After reading some of my posts, a friend said he pictured the Benny Hill theme song playing in the background as I bake. I admit it's not a totally outlandish statement. I, however, have always felt a much stronger kinship with Bridget Jones. I realize this makes the men in the audience groan, but it's true. My oldest childhood friend once told me that I simply was not Bridget-Jones-like because Bridget's schtick is that she is unmarried and in her thirties. And I argued that while, yes, I am a decade behind Ms. Jones, an integral part of her persona is that she feels like an idiot most of the time. I feel pretty much the same way.
My first attempt at vegan icing is case in point.
I am no icing novice. In fact, my first job was at a bakery in Marietta, Georgia and it was there I discovered a hidden talent for cake decoration. Most of my bakery colleagues had to practice their frosting penmanship on wax paper before they were allowed near actual sheet cakes. Not me. I had such a way with the pastry bag that they let me write on real cakes virtually the first day.
Standard icing recipes are simple. They generally call for a box of powdered sugar and egg whites...and anything from water to lemon juice and vanilla extract for a little panache.
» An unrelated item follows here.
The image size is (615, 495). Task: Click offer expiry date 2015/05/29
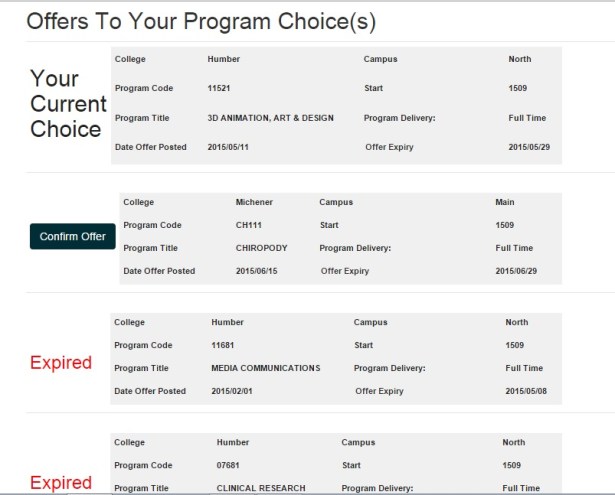click(x=528, y=147)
I really wanted to write names on some of the vegan cookies I was handing out and it seemed simple enough to create a vegan version -- I just had to find a replacement for those egg whites. After a bit of Googling, I discovered I would have to use flax seeds. Most of the Web sites I came across said that if you mix one tablespoon of ground flax seeds with three tablespoons of water, you get a milky consistency that is very much egg-like. I had shied away from the flax seed option offered on the Post Punk Kitchen Web site for earlier recipes...but I realized I was going to have to confront my demons if I wanted to write on those cookies.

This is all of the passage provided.